Re-sync the beat to manage ‘heart block’
U. BUFFALO (US) — Heart failure patients with a condition called “heart block” get significant benefit from cardiac resynchronization therapy, according to the results of an eight-year-long clinical trial.
Anne B. Curtis, principal investigator of the Block HF clinical trial, presented results of the national, multicenter, randomized clinical trial yesterday at the American Heart Association Scientific Sessions 2012 meeting in Los Angeles, California.

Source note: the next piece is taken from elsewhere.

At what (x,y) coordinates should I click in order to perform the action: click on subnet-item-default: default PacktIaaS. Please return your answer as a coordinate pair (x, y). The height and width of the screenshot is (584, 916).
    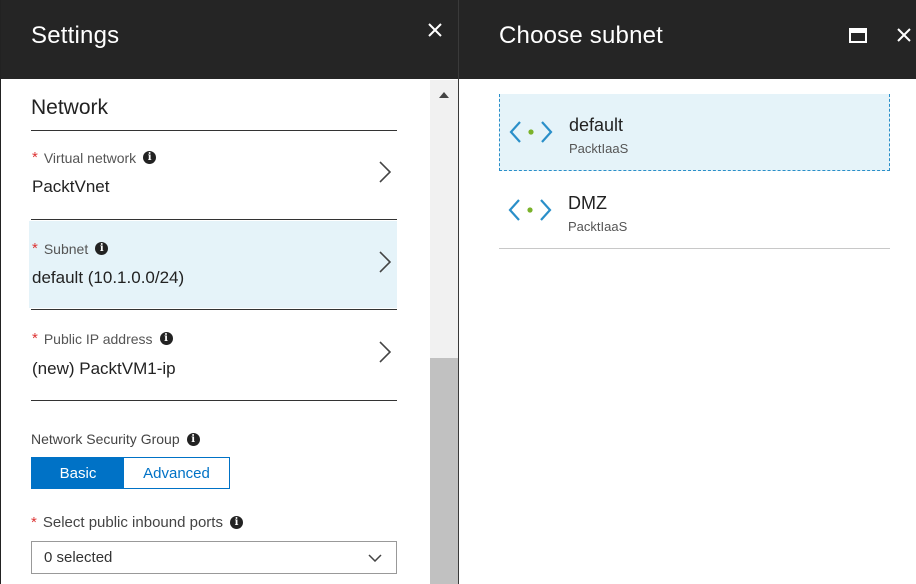
    Looking at the image, I should click on (694, 132).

“These findings confirm what some clinicians and researchers have hypothesized for some time—that heart failure patients with heart block do better when both sides of the heart are resynchronized, called biventricular pacing, using a cardiac resynchronization therapy (CRT) device,” says Curtis, chair of medicine in the University at Buffalo School of Medicine and Biomedical Sciences.
“The results of Block HF may lead to a reassessment of treatment guidelines for heart failure patients with heart block.”
In the 900-patient trial, 349 patients underwent biventricular pacing with a CRT device and 342 patients underwent the conventional right ventricular pacing. Patients who underwent biventricular pacing had a 26 percent reduction in the combined endpoint of mortality, heart-failure related urgent care, and deterioration in heart function detected by echocardiography.
There also was a 27 percent relative risk reduction in the composite endpoint of heart failure urgent care and all-cause mortality.
The Block HF trial was designed to address the best way to treat atrioventricular block (AV block), a partial or complete block in the main “trunk” of the heart’s electrical conduction system.
“AV block prevents electrical impulses from reaching the bottom chambers of the heart, which then beat very slowly or not at all,” explains Curtis.
To treat AV block, many patients are implanted with a standard pacemaker with leads or pacing wires in the top chamber (right atrium) and the bottom chamber (right ventricle) of the heart. “But that fix can lead to other problems,” Curtis says, “such as creating less synchrony between the left and right ventricles of the heart, making their heart failure symptoms even worse.”
Researchers and clinicians have hypothesized that better outcomes might result from pacing both the left and right ventricles of the heart, called biventricular pacing, which involves implanting a cardiac resynchronization therapy device.
“Implanting these devices is more complicated than putting in a standard pacemaker, something clinicians don’t want to put patients through without clear evidence of a benefit,” says Curtis. “Today, we are announcing that Block HF does show that benefit.”
Heart failure affects approximately 6 million people in the US at a cost of somewhere between $20 and $56 billion per year. Of those, AV block affects more than 800,000 Americans and more than a million people worldwide.
Medtronic, Inc. sponsored the clinical trail.